UNISURF: Unifying Neural Implicit Surfaces and Radiance Fields for Multi-View Reconstruction
This work addresses a key bottleneck in 3D reconstruction for computer vision applications by eliminating the need for labor-intensive mask annotations, though it builds incrementally on existing neural implicit and radiance field paradigms.
The paper tackles the problem of reconstructing surfaces from multi-view images without requiring accurate object masks as supervision, achieving performance on par with mask-required methods and outperforming NeRF in reconstruction quality on datasets like DTU and BlendedMVS.

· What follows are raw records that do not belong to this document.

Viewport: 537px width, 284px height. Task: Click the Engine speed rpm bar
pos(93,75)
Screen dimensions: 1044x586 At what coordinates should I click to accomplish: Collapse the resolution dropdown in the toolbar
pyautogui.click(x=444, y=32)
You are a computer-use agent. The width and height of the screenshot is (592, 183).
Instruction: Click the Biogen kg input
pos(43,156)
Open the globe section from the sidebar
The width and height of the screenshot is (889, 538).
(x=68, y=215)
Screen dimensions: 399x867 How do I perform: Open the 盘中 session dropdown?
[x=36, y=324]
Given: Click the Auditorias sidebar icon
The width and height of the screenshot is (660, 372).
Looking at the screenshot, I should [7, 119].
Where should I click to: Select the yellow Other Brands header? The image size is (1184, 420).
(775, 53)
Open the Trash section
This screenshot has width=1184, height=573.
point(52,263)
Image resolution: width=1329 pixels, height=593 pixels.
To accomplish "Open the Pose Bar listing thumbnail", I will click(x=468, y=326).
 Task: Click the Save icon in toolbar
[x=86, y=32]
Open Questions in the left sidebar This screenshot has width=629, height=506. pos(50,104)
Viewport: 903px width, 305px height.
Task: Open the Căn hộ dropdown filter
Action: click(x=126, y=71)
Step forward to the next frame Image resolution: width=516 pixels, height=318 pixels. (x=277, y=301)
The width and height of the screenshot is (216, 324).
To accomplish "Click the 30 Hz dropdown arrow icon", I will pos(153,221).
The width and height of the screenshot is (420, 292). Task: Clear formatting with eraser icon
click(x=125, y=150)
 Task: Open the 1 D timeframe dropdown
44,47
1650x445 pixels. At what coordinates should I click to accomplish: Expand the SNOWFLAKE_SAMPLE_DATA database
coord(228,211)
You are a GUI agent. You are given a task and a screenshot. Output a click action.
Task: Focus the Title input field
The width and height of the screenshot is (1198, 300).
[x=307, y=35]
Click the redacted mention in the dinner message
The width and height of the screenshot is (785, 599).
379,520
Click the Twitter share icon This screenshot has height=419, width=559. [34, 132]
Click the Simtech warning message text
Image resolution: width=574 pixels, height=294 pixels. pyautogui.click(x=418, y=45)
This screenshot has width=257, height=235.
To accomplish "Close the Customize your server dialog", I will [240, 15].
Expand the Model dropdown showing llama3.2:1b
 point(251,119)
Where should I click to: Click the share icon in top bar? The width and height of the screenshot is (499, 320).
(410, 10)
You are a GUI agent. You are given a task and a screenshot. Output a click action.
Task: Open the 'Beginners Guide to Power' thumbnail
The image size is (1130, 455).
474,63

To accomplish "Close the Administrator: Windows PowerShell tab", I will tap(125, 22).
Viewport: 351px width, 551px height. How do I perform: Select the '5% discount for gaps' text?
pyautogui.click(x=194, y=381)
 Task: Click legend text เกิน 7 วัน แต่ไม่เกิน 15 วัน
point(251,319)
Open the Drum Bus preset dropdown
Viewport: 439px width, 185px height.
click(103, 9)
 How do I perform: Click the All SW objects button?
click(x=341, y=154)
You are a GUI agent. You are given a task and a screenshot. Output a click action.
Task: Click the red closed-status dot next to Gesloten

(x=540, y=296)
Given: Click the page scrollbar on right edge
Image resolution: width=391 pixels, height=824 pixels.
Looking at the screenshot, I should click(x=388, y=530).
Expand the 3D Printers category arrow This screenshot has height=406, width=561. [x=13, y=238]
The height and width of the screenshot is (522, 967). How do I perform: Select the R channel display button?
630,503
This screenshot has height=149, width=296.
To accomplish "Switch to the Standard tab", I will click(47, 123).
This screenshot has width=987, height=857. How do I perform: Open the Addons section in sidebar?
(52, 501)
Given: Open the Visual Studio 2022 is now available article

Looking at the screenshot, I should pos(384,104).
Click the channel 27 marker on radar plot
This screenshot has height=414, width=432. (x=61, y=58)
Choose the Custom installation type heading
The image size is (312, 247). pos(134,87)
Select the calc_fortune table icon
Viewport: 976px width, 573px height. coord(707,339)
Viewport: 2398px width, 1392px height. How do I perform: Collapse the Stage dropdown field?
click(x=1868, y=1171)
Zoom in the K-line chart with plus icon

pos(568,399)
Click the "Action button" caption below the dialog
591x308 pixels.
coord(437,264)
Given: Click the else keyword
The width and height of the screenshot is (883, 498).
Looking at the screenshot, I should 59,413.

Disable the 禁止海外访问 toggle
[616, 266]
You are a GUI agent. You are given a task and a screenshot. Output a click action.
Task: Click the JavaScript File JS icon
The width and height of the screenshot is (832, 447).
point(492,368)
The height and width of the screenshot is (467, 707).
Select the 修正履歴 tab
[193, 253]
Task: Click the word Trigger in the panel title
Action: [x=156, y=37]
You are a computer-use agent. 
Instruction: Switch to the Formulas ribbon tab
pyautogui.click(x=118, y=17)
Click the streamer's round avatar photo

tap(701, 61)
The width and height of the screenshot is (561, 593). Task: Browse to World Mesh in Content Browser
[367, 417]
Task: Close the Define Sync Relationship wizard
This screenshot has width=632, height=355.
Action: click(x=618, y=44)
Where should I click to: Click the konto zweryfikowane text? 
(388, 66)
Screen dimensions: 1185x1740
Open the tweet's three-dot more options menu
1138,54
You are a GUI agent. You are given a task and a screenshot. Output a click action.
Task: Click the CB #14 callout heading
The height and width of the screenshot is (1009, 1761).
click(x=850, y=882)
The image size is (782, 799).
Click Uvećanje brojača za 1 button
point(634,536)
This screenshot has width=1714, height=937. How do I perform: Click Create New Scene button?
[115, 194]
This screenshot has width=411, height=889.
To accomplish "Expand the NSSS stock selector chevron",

Neural implicit 3D representations have emerged as a powerful paradigm for reconstructing surfaces from multi-view images and synthesizing novel views. Unfortunately, existing methods such as DVR or IDR require accurate per-pixel object masks as supervision. At the same time, neural radiance fields have revolutionized novel view synthesis. However, NeRF's estimated volume density does not admit accurate surface reconstruction. Our key insight is that implicit surface models and radiance fields can be formulated in a unified way, enabling both surface and volume rendering using the same model. This unified perspective enables novel, more efficient sampling procedures and the ability to reconstruct accurate surfaces without input masks. We compare our method on the DTU, BlendedMVS, and a synthetic indoor dataset. Our experiments demonstrate that we outperform NeRF in terms of reconstruction quality while performing on par with IDR without requiring masks.